You can create a `Span` object from the slice doc[start : end]. For instance, doc[2:5] produces a span consisting of tokens 2, 3 and 4. Stepped slices (e.g. doc[start : end : step]) are not supported, as `Span` objects must be contiguous (cannot have gaps). You can use negative indices and open-ended ranges, which have their normal Python semantics.

In [None]:
# Create a Span
a_slice = doc[2:5]
print(a_slice, type(a_slice))

# Iterate over Span
for token in a_slice:
    print(token.lemma_, token.pos_)

#### Text, sentences and noun_chunks

If you call the `dir()` function on a `Doc` object, you will see that it has a range of methods:

In [None]:
dir(doc)

Below, we highlight three of them: `text`, `sents` and `noun_chunks`.

In [None]:
# Get the whole document as a string
print(doc.text)
print(type(doc.text))

In [None]:
# Get all the sentences as a generator 
print(doc.sents, type(doc.sents))

# You can loop over a generator; each sentence is a span of tokens
for sentence in doc.sents:
    print(sentence, type(sentence))

In [None]:
# You can also store the sentences in a list and then loop over the list 
sentences = list(doc.sents)
for sentence in sentences:
    print(sentence, type(sentence))

In [None]:
# Print some information about the tokens in the second sentence.
sentences = list(doc.sents)
for token in sentences[1]:
    data = '\t'.join([token.orth_,
                      token.lemma_,
                      token.pos_,
                      token.tag_,
                      str(token.i),    # Turn index into string
                      str(token.idx)]) # Turn index into string
    print(data)

In [None]:
# Get all the noun chunks as a generator 
print(doc.noun_chunks, type(doc.noun_chunks))

# You can loop over a generator; each noun chunk is a span of tokens
for chunk in doc.noun_chunks:
    print(chunk, type(chunk))
    print()

#### Named Entities

In [None]:
# Here's a slightly longer text, from the Wikipedia page about Harry Potter.
harry_potter = "Harry Potter is a series of fantasy novels written by British author J. K. Rowling.\
The novels chronicle the life of a young wizard, Harry Potter, and his friends Hermione Granger and Ron Weasley,\
all of whom are students at Hogwarts School of Witchcraft and Wizardry.\
The main story arc concerns Harry's struggle against Lord Voldemort, a dark wizard who intends to become immortal,\
overthrow the wizard governing body known as the Ministry of Magic, and subjugate all wizards and Muggles."

sentences = nlp(harry_potter)
for e in sentences.ents:
    first_word = list(e)[0]
    etype = first_word.ent_type_
    print(e,'\t',etype)

Pretty cool, but what does NORP mean?
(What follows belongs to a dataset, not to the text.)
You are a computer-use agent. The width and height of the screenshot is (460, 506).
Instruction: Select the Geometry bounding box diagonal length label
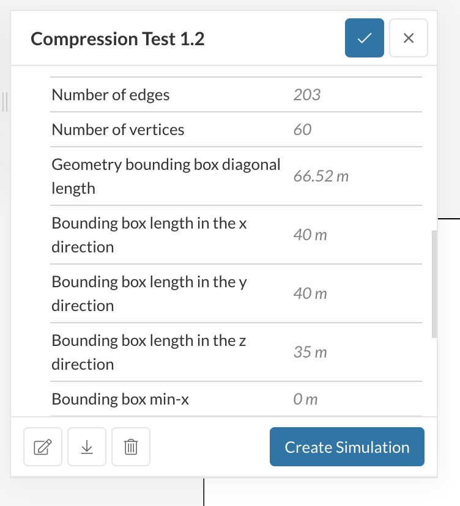pyautogui.click(x=166, y=176)
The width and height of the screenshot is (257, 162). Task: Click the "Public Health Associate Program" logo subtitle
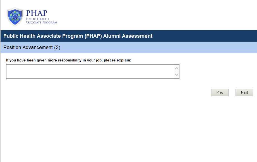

You can use spacy.explain() to find out:

In [None]:
spacy.explain("NORP")

### NLTK versus spaCy

There a difference in quality between spaCy and the NLTK, with the former being superior. But how can you tell? Here's an example of both tools in action. 

* The example text is a case in point. What goes wrong here?
* Try experimenting with the text to see what the differences are.

In [None]:
import nltk

In [None]:
# Only load this cell if you haven't loaded SpaCy and nltk yet. E.g. if you restarted this notebook.
import nltk
from spacy.en import English

nlp = English()

In [None]:
text = "I like cheese very much"

print("NLTK results:")
nltk_tagged = nltk.pos_tag(text.split())
print(nltk_tagged)

print()

print("spaCy results:")
doc = nlp(text)
spacy_tagged = []
for token in doc:
    tag_data = (token.orth_, token.tag_,)
    spacy_tagged.append(tag_data)
print(spacy_tagged)

### 3. Some other useful modules for cleaning and preprocessing

Data is often messy, noisy or includes irrelevant information. Therefore, chances are big that you will need to do some cleaning before you can start with your analysis. This is especially true for social media texts, such as tweets, chats, and emails. Typically, these texts are informal and notoriously noisy. Normalising them to be able to process them with NLP tools is a NLP challenge in itself and fully discussing it goes beyond the scope of this course. However, you may find the following modules useful in your project:

- [tweet-preprocessor](https://pypi.python.org/pypi/tweet-preprocessor/0.4.0): This library makes it easy to clean, parse or tokenize the tweets. It supports cleaning, tokenizing and parsing of URLs, hashtags, reserved words, mentions, emojis and smileys.
- [emot](https://pypi.python.org/pypi/emot/1.0): Emot is a python library to extract the emojis and emoticons from a text (string). All the emojis and emoticons are taken from a reliable source, i.e. Wikipedia.org.
- [autocorrect](https://pypi.python.org/pypi/autocorrect/0.1.0): Spelling corrector (Python 3).
- [html](https://docs.python.org/3/library/html.html#module-html): Can be used to remove HTML tags.
- [chardet](https://pypi.python.org/pypi/chardet): Universal encoding detector for Python 2 and 3.
- [ftfy](https://pypi.python.org/pypi/ftfy): Fixes broken unicode strings.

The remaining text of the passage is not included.